A disallow only prohibits reading non-index content (and is not focus on deindexing in the first place).
A note : a <meta name=»robots content=»noindex is not the same as a disallow in robots. They mean completely different things.
Disallow prohibits spiders from reading the HTML of the page
They can read the URL, so it can appear in searches with information from other pages and links on the Internet. Also, with a disallow we do not eliminate what pages and it is not unusual that after adding a URL as a disallow we see how the result remains in the search engine for a while. It is definitely not a quick way to deindex, but rather is more gear towards crawling issues and mium or long-term actions.
On the other hand, a noindex in
The meta-robots does allow the spider to crawl the HTML but prevents its results from appearing in Google. It is the opposite effect: the spiders band database continue to waste time on that page but the results disappear from the search engine sooner.
All of this, of course, has its nuances
In the long run, a Disallow will cause deindexing if there are no external links to that page and, on the contrary, a meta-robots set to noindex line graphic menu will end up causing less crawling of that URL, which Google cannot work on at all.

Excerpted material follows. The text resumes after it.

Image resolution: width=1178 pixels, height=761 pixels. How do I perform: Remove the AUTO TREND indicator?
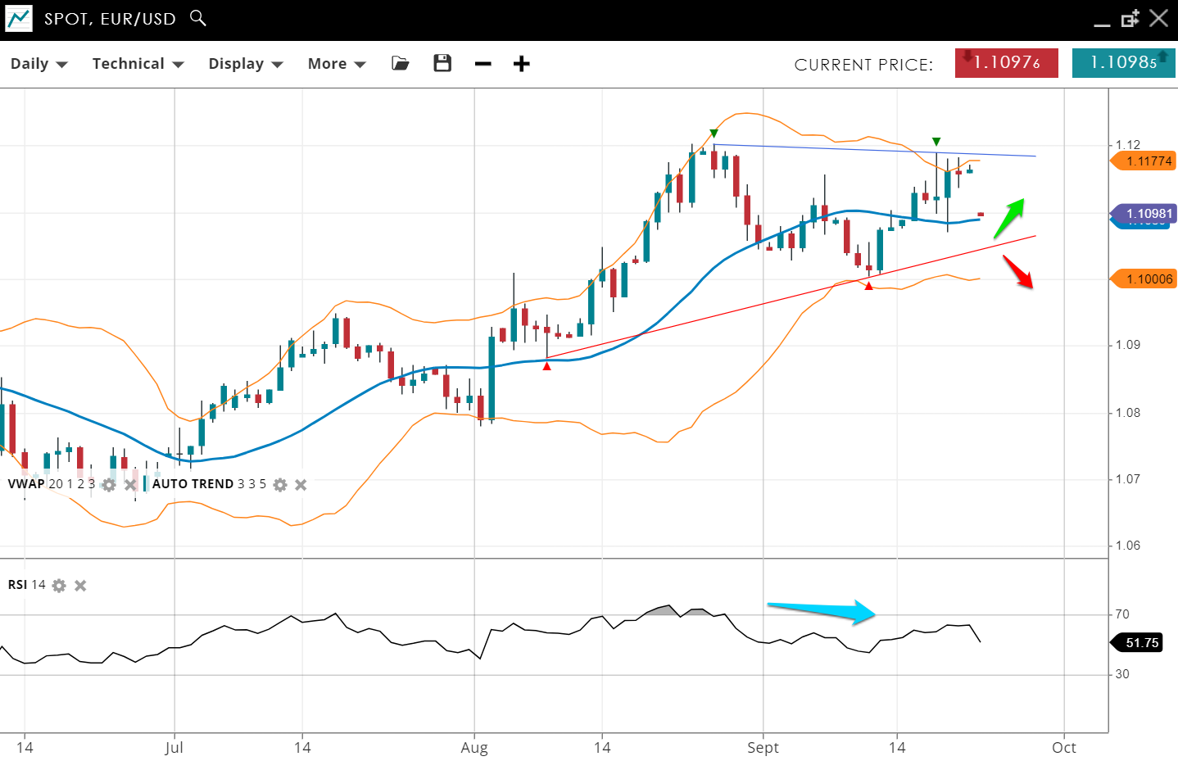tap(301, 485)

If the content is not read, then the HTML directives are obviously ignor
There’s no point in a disallow+noindex or a disallow+canonical or a disallow+rel-next/prev or a disallow+whatever-in-the-html. Google isn’t going to look at this HTML because we’ve bann it from accessing it, so please spare us the tagging.
The same thing happens (albeit to a lesser extent) with rirects
If I create a 301 rirect from an old URL to a new one and at the same time block the old one via robots.txt, Google should not know that I creat a 301 (because it should not access the URL with 301), so the transfer of authority will not usa data happen efficiently.